** What the task requires **
From the first line of the listing, copy each line exactly until you have included the line with "Given: View source of the ban message"; leave out the pictures.

───── Data

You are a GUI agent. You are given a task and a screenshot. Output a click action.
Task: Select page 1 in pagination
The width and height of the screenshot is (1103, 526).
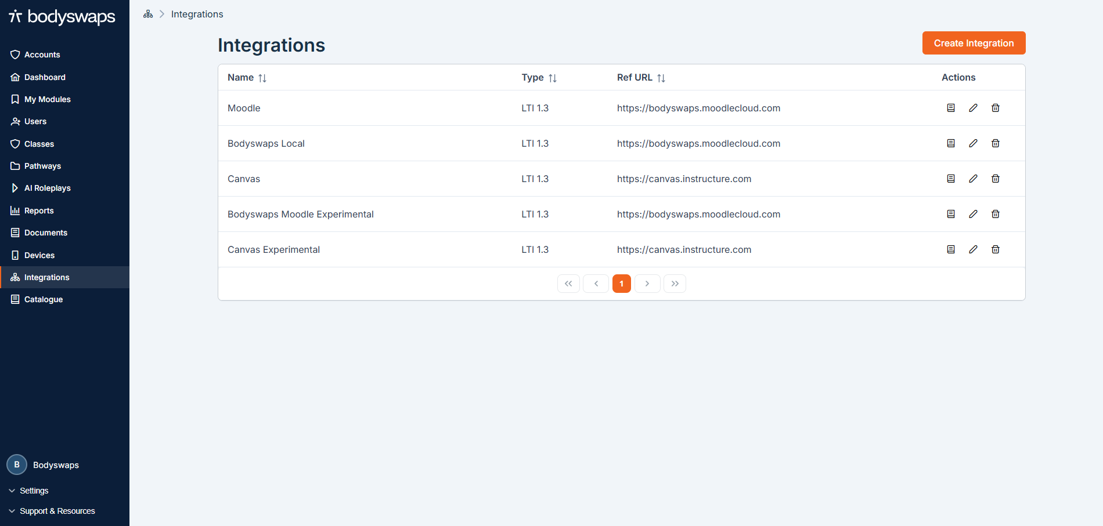point(621,284)
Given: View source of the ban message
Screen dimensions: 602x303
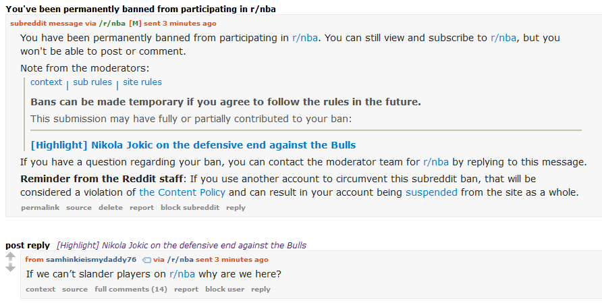Looking at the screenshot, I should point(79,208).
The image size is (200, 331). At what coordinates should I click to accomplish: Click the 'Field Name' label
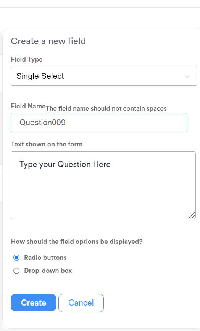click(x=28, y=106)
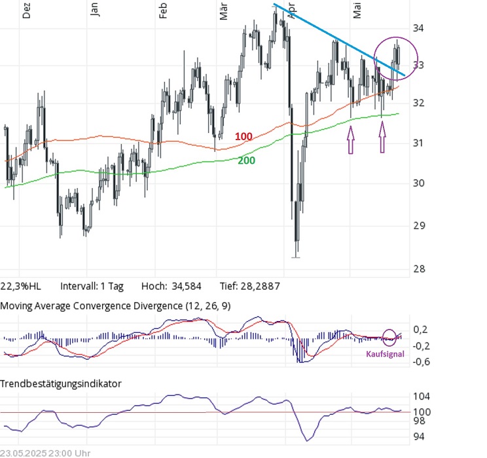The width and height of the screenshot is (487, 458).
Task: Click the red 100 moving average label
Action: pos(244,136)
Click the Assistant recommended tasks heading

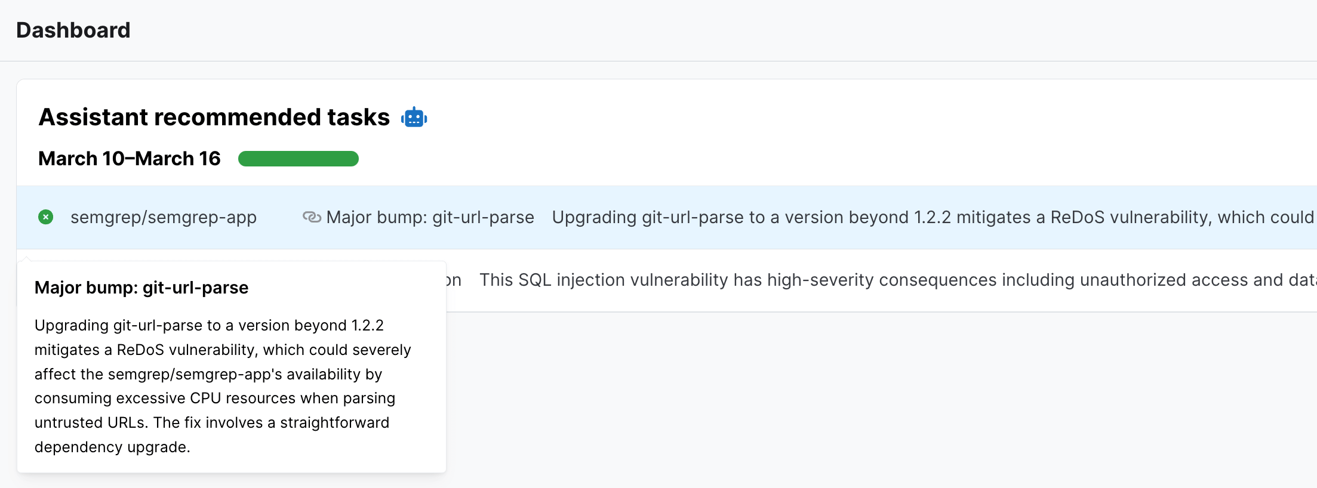pyautogui.click(x=214, y=117)
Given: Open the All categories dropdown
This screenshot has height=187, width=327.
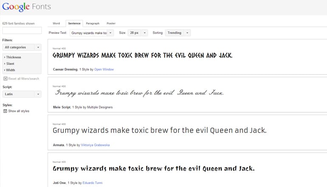Looking at the screenshot, I should point(22,47).
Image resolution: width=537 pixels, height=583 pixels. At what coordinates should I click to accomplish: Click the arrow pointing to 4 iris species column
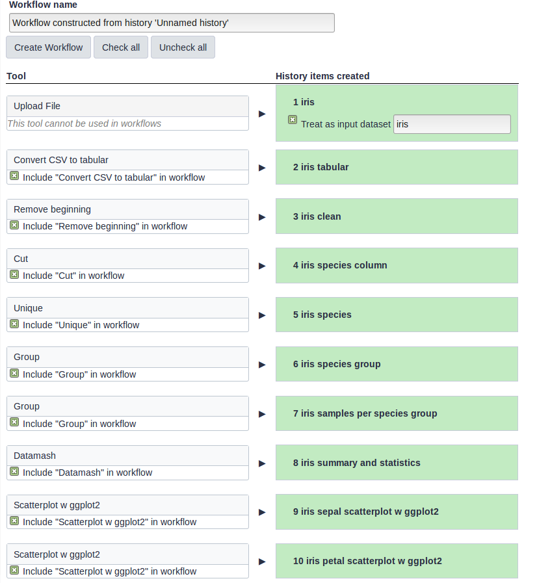pos(262,266)
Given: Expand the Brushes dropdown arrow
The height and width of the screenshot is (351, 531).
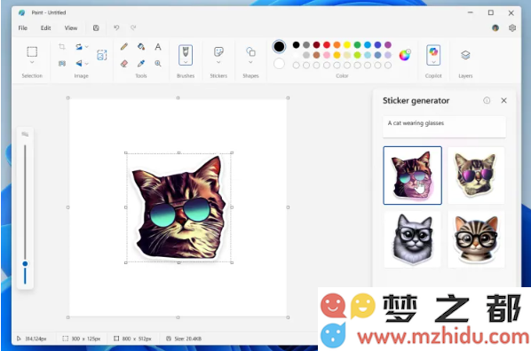Looking at the screenshot, I should (x=186, y=62).
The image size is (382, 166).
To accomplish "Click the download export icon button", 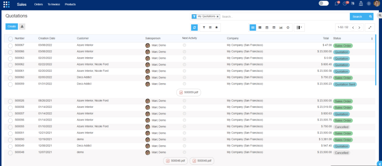I will pyautogui.click(x=22, y=26).
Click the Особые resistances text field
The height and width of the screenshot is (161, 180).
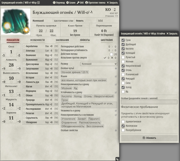click(x=149, y=102)
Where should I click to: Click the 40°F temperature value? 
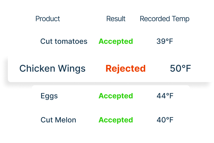click(165, 120)
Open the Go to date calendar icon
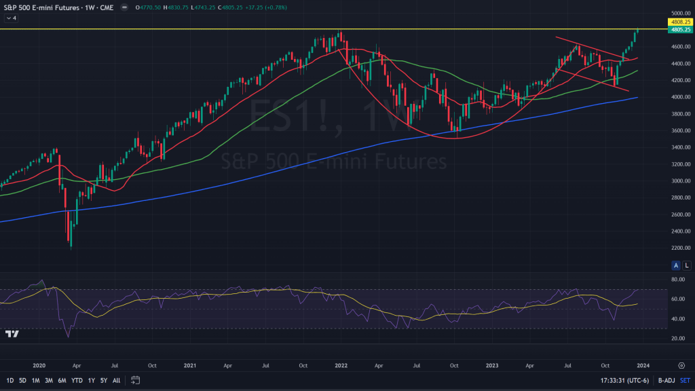The width and height of the screenshot is (695, 391). click(x=136, y=380)
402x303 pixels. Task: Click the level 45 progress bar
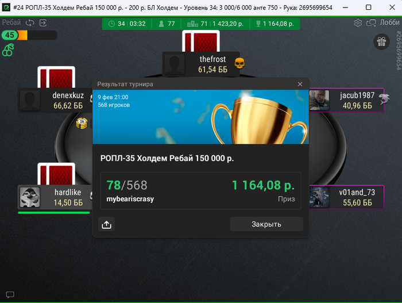tap(29, 35)
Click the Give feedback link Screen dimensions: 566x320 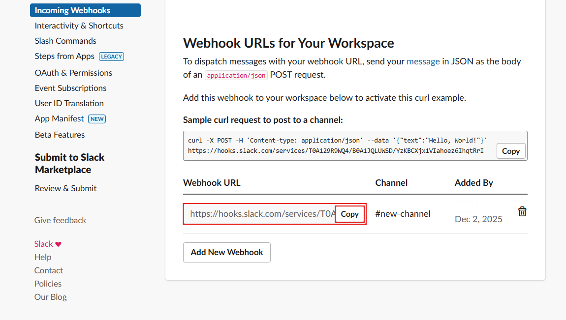pos(60,220)
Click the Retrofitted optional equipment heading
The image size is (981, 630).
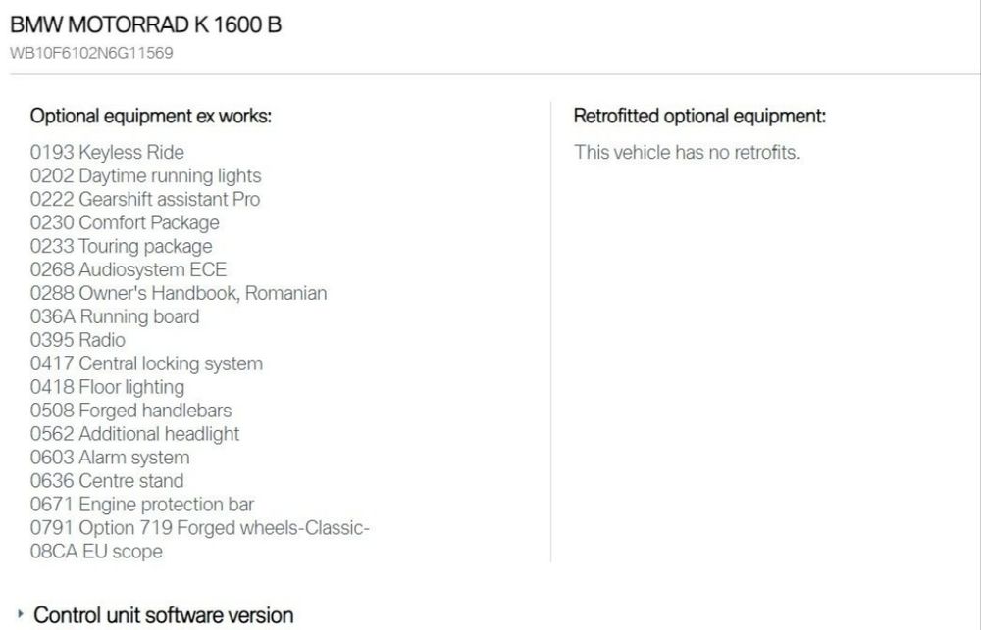[x=699, y=117]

──────────

** Answer for the task **
You are a GUI agent. You are given a task and a screenshot. Output a click action.
Task: Select page 1 in pagination
The width and height of the screenshot is (1103, 526).
point(621,284)
Given: View source of the ban message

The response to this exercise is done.